In addition to the antimicrobial activity of nanoparticles, it is well known that nanoparticles opened a new field of nanomedicine in cancer therapy, where the structural and physical properties of SNPs give them a unique power for targeting and penetrating the abnormal cancer cell. As they can penetrate the abnormal cells causing DNA damage and determine defects in the genes.24 SNPs can also aid in drug delivery, imaging of abnormal cells, and monitoring of therapeutic drugs against cancer.24 The SNPs synthesized from the root extract of Phoenix dactylifera was found to control the growth of Candida albicans and E. coli on solid nutrient medium, and importantly SNPs were also found to decrease the cell viability of MCF-7 cell line and could act as a controller for human breast cancer.25 All the previous studies showed that SNPs have multifunctioning properties and can be used as a therapeutic agent against cancer and infectious diseases.25 Recently the green synthesis of SNPs using seaweeds gained high research attention and also gained a high concern in the biomedical applications. Ramkumar et al26 used the extract of the seaweed Enteromorpha compressa to synthesize and stabilize the nanoparticles, and the synthesized SNPs showed efficient bactericidal activity against five human bacterial pathogens: E. coli, K. pneumoniae, Pseudomonas sp., S. aureus, and Salmonella paratyphi and fungal pathogens: Aspergillus ﬂavus, A. niger, A. ochraceus, A. terreus, and Fusarium moniliforme. It also showed adequate cytotoxic activity against Ehrlich ascites carcinoma. It has been also reported that the SNPs synthesized using Argyreia nervosa leaves extract displayed strong antibacterial activity against foodborne bacteria, E. coli, and S. aureus, as well as antidiabetic and antioxidant potential.27
Concerning the antiviral activity of SNPs and their mechanism of action are not yet fully understood, very few studies have been found to investigate their activity against different viruses.28,29 And although green synthesis of nanoparticles has attracted great attention in the last few decades, there is a lack of biological studies concerning the biological activity of the green synthesized SNPs from Lampranthus coccineus and Malephora lutea. Our approach is novel due to it aims to investigate and compare the possible antiviral activity of the aqueous and hexane extracts of L. coccineus and M. lutea, along with investigating the phytochemical composition of the crude methanolic extracts of the two plants through UPLC-MS metabolomic profiling, followed by molecular docking in order to explore the chemical compounds that might contribute to the antiviral potential.
Materials and methods
The aerial parts of L. coccineus and M. lutea were collected in September 2016 from Engineer Ahmed Helal farm, Sheikh Zayed, Cairo, Egypt, and authenticated by senior botanist Mrs Therris Labib head specialist for plant identification at El-Orman botanical garden, Giza, Egypt. The two plants were washed with tap water at first, then surface washed with distilled water until no impurities remained. The clean aerial parts were shade dried for 20 days at room temperature to remove moisture. The dried aerial parts were pulverized in a clean electric blender to obtain a fine powder and stored in an airtight, amber glass bottle to avoid sunlight for further use.

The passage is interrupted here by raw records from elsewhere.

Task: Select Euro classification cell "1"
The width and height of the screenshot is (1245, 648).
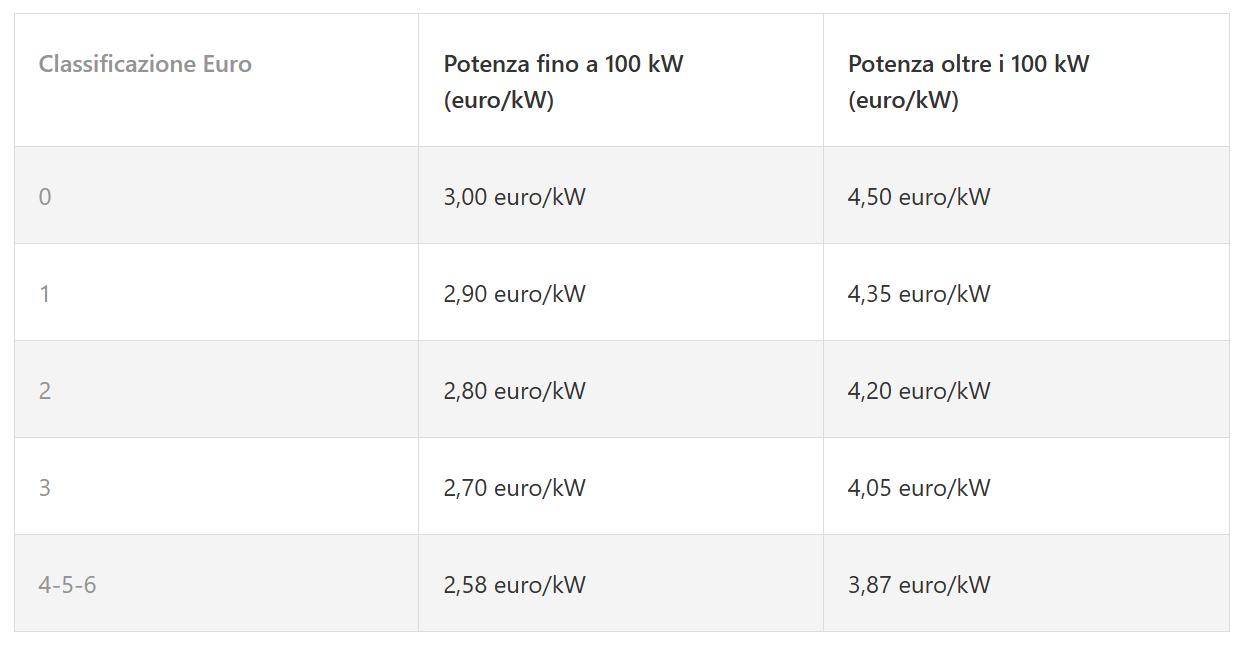Action: click(x=45, y=294)
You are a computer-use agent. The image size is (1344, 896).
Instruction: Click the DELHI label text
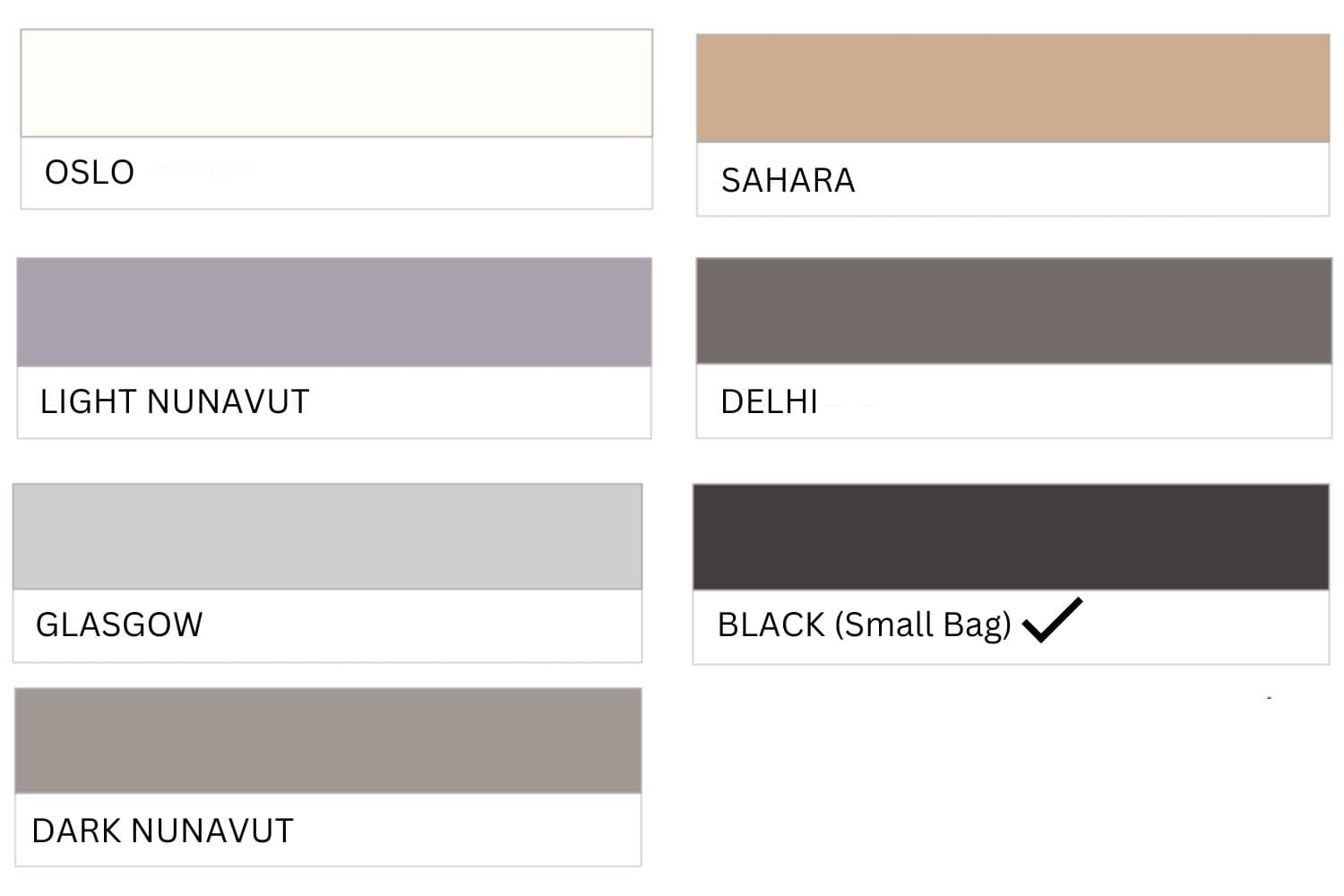(x=770, y=401)
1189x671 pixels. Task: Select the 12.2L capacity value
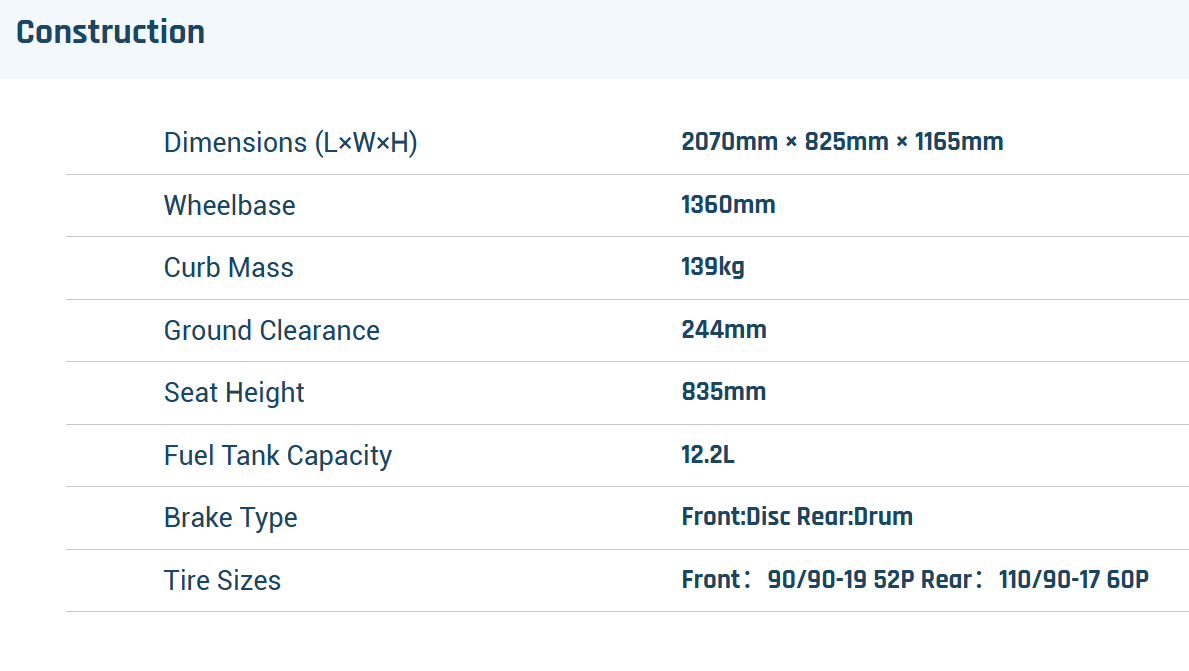coord(708,456)
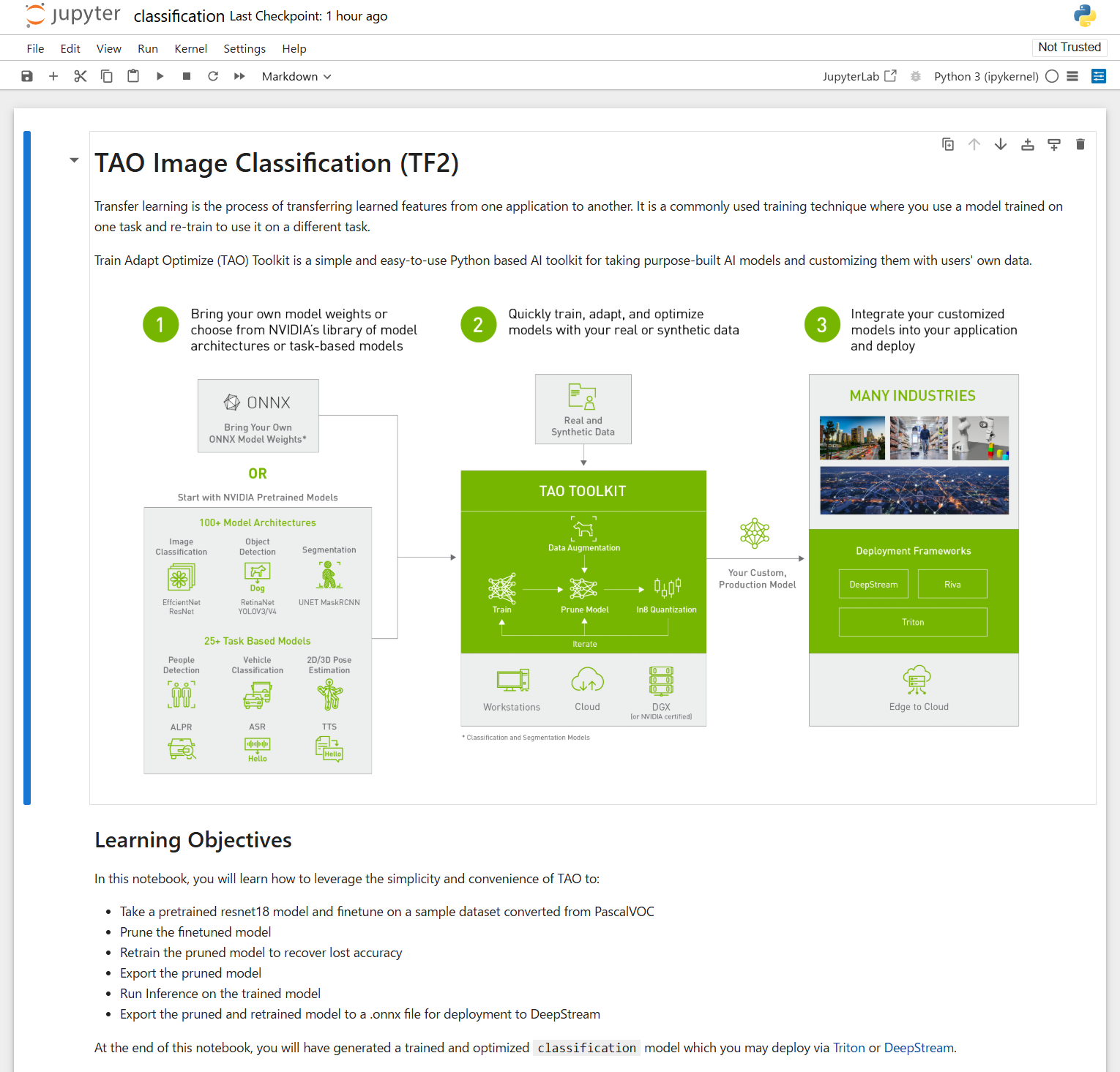Copy the selected cell in the toolbar
The height and width of the screenshot is (1072, 1120).
click(107, 76)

All the reagents purchased were of analytical grade and used without any further purification. Silver nitrate (AgNO3) was purchased from Sigma-Aldrich, Germany with ≥99.5%. Hexane, dimethylsulfoxide (DMSO), and anhydrous sodium sulfate were purchased from Al-Nasr Company for chemical industries for the preparation of hexane extracts, and distilled water was used for the preparation of aqueous extracts all over the experiments.
Synthesis of SNPs
Synthesis of SNPs using aqueous plant extract
SNPs were synthesized by macerating 10 g of the air-dried powder of L. coccineus and M. lutea aerial parts in 100 mL distilled water in a water bath at 60°C for 30 mins. Then, extract is filtered by Whatman no. 1 filter paper. For the biosynthesis of SNPs, the aqueous extract is added to 1 mM silver nitrate in the ratio 2:10 and kept in a water bath for 10 mins at 60°C.30
Synthesis of SNPs using hexane plant extract
The air-dried powder of L. coccineus and M. lutea aerial parts (100 g) was soaked in methanol and subsequently extracted with equal volumes of methanol (3×80 mL), the methanolic extract is filtered and evaporated on the rotary evaporator, Buchi, A.G., Switzerland. The dried methanol extracts of L. coccineus and M. lutea was then suspended in water and successively partitioned with equal volumes of n-hexane (3×50 mL). The hexane fraction was pooled and dried over anhydrous sodium sulfate, and the evaporated using rotary evaporator. SNPs were synthesized by adding 3 mL of 0.1% hexane fraction of L. coccineus and M. lutea in DMSO to 100 mL of 1 mM silver nitrate at room temperature.31
Metabolomic profiling of L. coccineus and M. lutea extracts
Metabolomic profiling was performed on methanolic extracts of L. coccineus and M. lutea according to Abdelmohsen et al32–34 on an Acquity Ultra Performance Liquid Chromatography system coupled to a Synapt G2 HDMS quadrupole time-of-flight hybrid mass spectrometer (Waters, Milford, USA). Chromatographic separation was carried out on a BEH C18 column (2.1×100 mm, 1.7 μm particle size; Waters, Milford, USA) with a guard column (2.1×5 mm, 1.7 μm particle size) and a linear binary solvent gradient of 0–100% eluent B over 6 mins at a flow rate of 0.3 mL min−1, using 0.1% formic acid in water (v/v) as solvent A and acetonitrile as solvent B. The injection volume was 2 μL and the column temperature was 40°C. To convert the raw data into separate positive and negative ionization files, MSConvert software was used. The files were then imported to the data mining software MZmine 2.10 for peak picking, deconvolution, deisotoping, alignment and formula prediction 11. The database used for the identification of compounds was the Dictionary of Natural Products 2015.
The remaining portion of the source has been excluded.